After his arrest, Friedlund sold the original Swan ranch to Jessen for $33,610. A Swan family member said that property has been appraised at more than $200,000 and currently has several thousand dollars more worth of marketable timber on the 134 acres.

Jessen bailed Friedlund out of jail following his arrest last year and allowed him to live with him for a time in Jessen’s home south of Spokane. In a recent deposition, Jessen explained that he met Friedlund a few years ago after he reported some stolen guns.

Ressler, who has placed a lien on Jessen’s property, said Jessen also described how a few years ago he introduced Friedlund to FBI agents in an effort to stop him from giving large sums of money to acquaintances Friedlund met online.

A federal source, who spoke only on the condition of anonymity, said he remembers Jessen bringing Friedlund in for that meeting. Jessen identified Friedlund only as a “wealthy friend who was being victimized” said the source, who confirmed that Jessen remains employed as a special agent with the ATF.

Jessen is being represented by defense attorney Carl Oreskovich, who said he was unavailable for comment but wrote in an email that “Jessen has acted in good faith and appropriately at all times.”

Swan’s nephew said Oreskovich offered, on behalf of Jessen, to pay an additional $50,000 to settle the efforts to recover funds from the property sale to Jessen.

The nephew, who asked not to be identified, said the family discovered many of their letters and cards to Swan, unopened, in the squalid home after she was removed last year.

Friedlund “pretty much isolated her to do his purposes,” said the nephew, who lives in Western Washington. “We had minimal contact with her because of the distance.

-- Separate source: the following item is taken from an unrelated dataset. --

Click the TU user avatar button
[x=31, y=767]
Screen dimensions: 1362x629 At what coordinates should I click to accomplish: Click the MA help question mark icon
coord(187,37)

I never knew she had that much money. She never shared her finances with any of us.”

Visits in 2009 and 2010 did not reveal the conditions that law enforcement discovered Swan living in last year, he said. The family is seeking enough money through the current legal process to pay for Swan’s care at Buena Vista nursing home, where she is doing well and is approaching her 107th birthday in June.

“This has been a really frustrating experience,” the nephew said.